Murdoch closed her speech with a reference to Clay Shirky’s book Here Comes Everybody. "Shirky’s argument is that the new ubiquity in communications technology is prompting new forms of instant collaboration and attachment, in which virtual crowds emerge to solve, or create problems.

"The consequences of this cultural change is profound. Audiences expect more, they want to be involved more, and, critically, if you engage them, I believe they will pay more….This, if you like, is my call to action; not so much a manifesto but an attitude for the next ten years: If we embrace social mediums, we reinvent our companies, we rethink our attitudes, and we rethink our creativity, we are at the start of something exciting, a model that can lead to a new kind of commerce which avoids the free nonsense, and provides value to our creative industry. This is not even about saving television—it’s about enriching our industry."

Murdoch concluded: "Here comes the audience, and there’s a great reason to celebrate."

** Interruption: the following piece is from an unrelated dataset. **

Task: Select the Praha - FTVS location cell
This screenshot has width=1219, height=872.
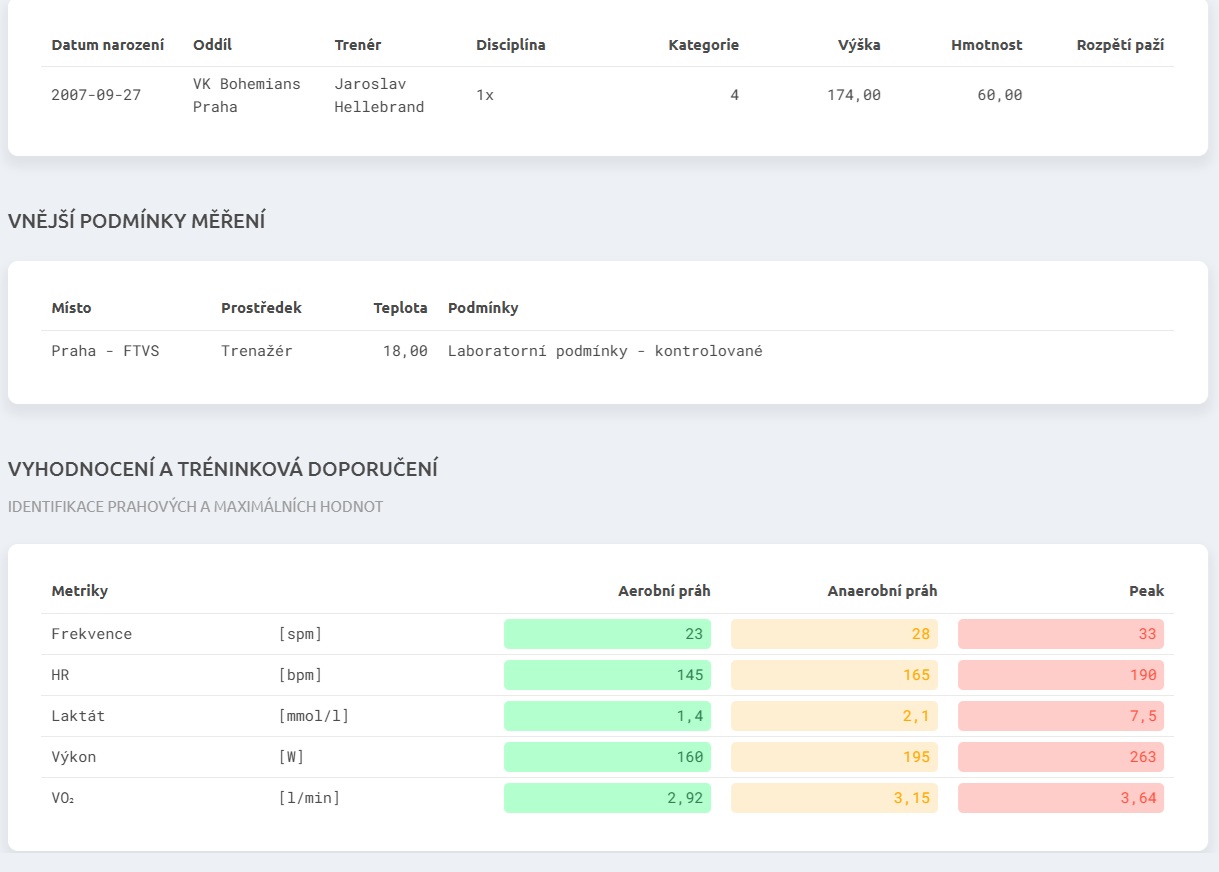Action: [x=105, y=351]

She continued her discussion of social media with Carugati before moving on to talk about the expansion of the Shine Group over the last two years. "We have grown a lot in the last 18 months," Murdoch told Carugati. "We’re now at about 25 production labels in ten countries. We have the largest production group up in the Nordic territories. We have four fantastic companies in the U.K. We have the fantastic Reveille here. We just started in Germany, France and Australia. What we’ve done is not expand for the sake of expansion. That is a recipe for disaster in the creative business. I really look for people who share the same DNA as us. We tend to be creative entrepreneurs. We are people who have very deep and broad connections with our buyers in whichever market we’re in, who have a reputation for creative excellence and execution. And that’s the strategy—to find people world-class blue-chip people like that. It takes time. You have to respect and understand each market."

When asked if there will be further geographic expansion for the group, Murdoch responded: "Yes there will be more territories. It might be an acquisition, it might be a startup, but it is first and foremost about the people. That’s what we take our time doing…. We just won’t move into a territory for the sake of scale. We’re just not the kind of company which is only run by a business imperative to show that the cash flow is getting bigger. It’s a much more purposeful, legacy-building company."

Carugati also spoke with Murdoch about how creativity is managed and nurtured across the Shine Group. "Managing any successful business which creates a legacy, which can refresh and reinvigorate itself via content creation, hopefully is really about what your cultural environment is and how you look after the people who are the lifeblood of your company. If we could pay our way toward making hit shows, that would be very easy and we’d all be very successful quickly! The point for us is that I see my job not so much as nurturing but empowering and enabling people to do their very best work and working with people who believe that together we can surpass our own ambitions because we work together. I think bureaucracy destroys creativity. I think hierarchical behavior destroys creativity, we really put the idea and the creative people first and give them the tools and the rigor and the guidance to allow that talent to come to the surface."